Written tasks:
[a] In the Kindle forum thread, what share of jonathanmoeller's reading in 2011 was done on a Kindle?
[b] Render this sentence from the Kindle forum thread in Spanish: "But most of my pleasure reading, and the daily paper, is on Kindle."
[c] Please reproduce the Kindle forum thread between "## jkeith0919 (Feb" and "(Dec 23, 2008)", inclusive.

Document section:
_ _ _
# What % of your reading do you do on your Kindle?



## KJ Kron (Mar 24, 2011)

I'd say that it's about 75%.  I love the newspapers, books, magazines.  I just interviewed an author on my blog whose book wasn't on Kindle yet.  When I read it, I felt like I was journeying back into the dark ages  

So how much do you read on your Kindle?  If you had two books to chose from - one on your Kindle and one that's a print version, which would you pick to read - everything else being equal?


----------



## Ann in Arlington (Oct 27, 2008)

90% to 95%. . . .I do have paper books that I still read. . .and occasionally buy others.  Have some magazines in paper that I just like better that way.  But most of my pleasure reading, and the daily paper, is on Kindle.


----------



## jkeith0919 (Feb 19, 2011)

100% right now but I've only had my Kindle since late January. I still have some DTBs I'll probably reread someday though.


----------



## intinst (Dec 23, 2008)

95% or more.


----------



## Atunah (Nov 20, 2008)

99 % Kindle. If I have a choice, I'll always pick the Kindle book, because its easier for me to read.


----------



## laurie_lu (May 10, 2010)

100%


----------



## Carol (was Dara) (Feb 19, 2011)

I'm gonna say 40 %.


----------



## Lenc324 (Feb 16, 2011)

95%


----------



## D/W (Dec 29, 2010)

It's been 100% Kindle, but I just requested a DTB from the library because I didn't want to pay the price they wanted for the Kindle edition.


----------



## jonathanmoeller (Apr 19, 2011)

According to my records, so far I have done 22.67% of my reading on my Kindle in 2011. This is partly because I have an enormous TBR pile dating back several years, and there's no sense in buying an electronic book when I already bought the paper copy. 

-JM


----------



## Edward C. Patterson (Mar 28, 2009)

95% including my Newspaper. However, some history textbooks are not available on the Kindle, so no choice there, plus I have a library (mostly topical - Sinologcal) of a few thousand books that I still access and read.

Edward C. Patterson


----------



## MeiLinMiranda (Feb 17, 2011)

Ninety percent or more. It's constantly with me.


----------



## Dankinia (Jun 20, 2009)

95% I read all my books on my Kindle. I do read the news online though and  2 magazines using the Kindle application for my Xoom.


----------



## SilverMaple (Oct 20, 2010)

At least 90%.


----------



## jabeard (Apr 22, 2011)

About 75%


----------



## history_lover (Aug 9, 2010)

Probably about 75%. I use my iPhone if I'm out and about - only take my Kindle if I'm travelling.
_ _ _
Supplied material:
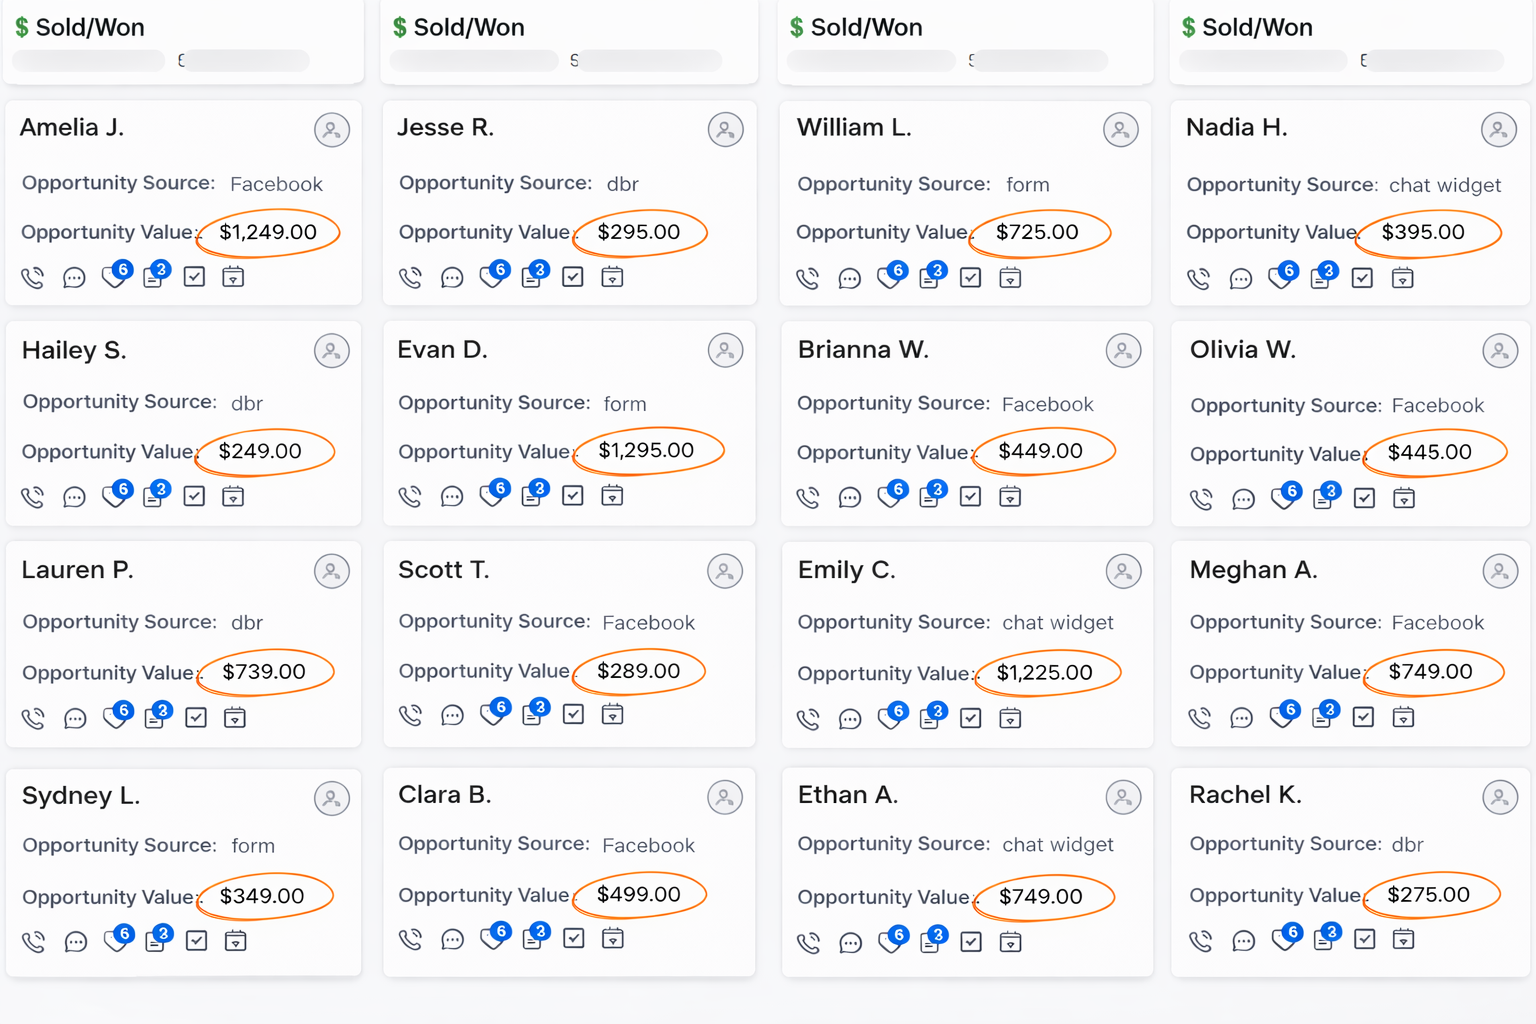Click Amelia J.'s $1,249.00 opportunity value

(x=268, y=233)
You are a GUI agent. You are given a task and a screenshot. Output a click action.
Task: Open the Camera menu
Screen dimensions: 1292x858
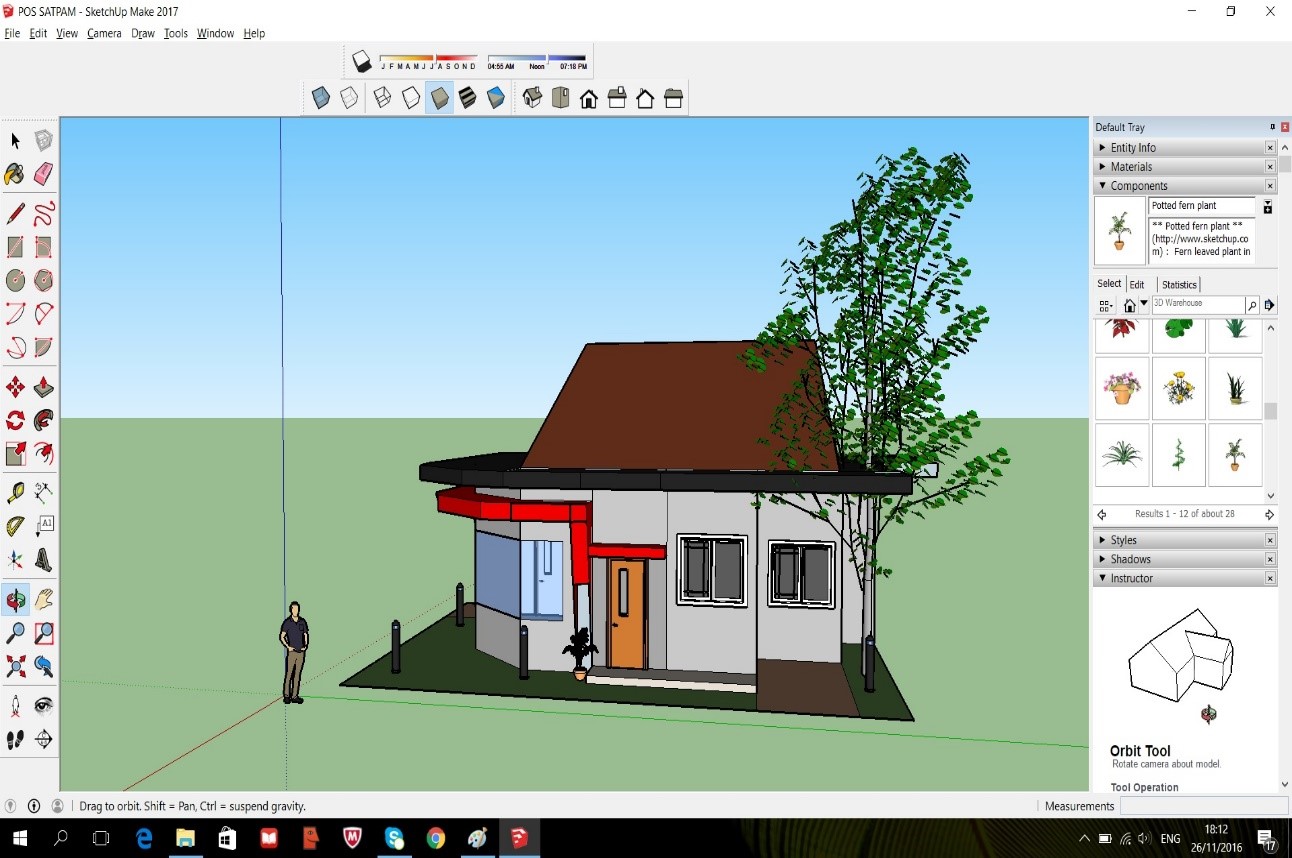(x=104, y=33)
_ _ _
Solved problems:
[a] 22.67%

[b] Pero la mayor parte de mi lectura por placer, y el periódico diario, está en el Kindle.

[c]
## jkeith0919 (Feb 19, 2011)

100% right now but I've only had my Kindle since late January. I still have some DTBs I'll probably reread someday though.


----------



## intinst (Dec 23, 2008)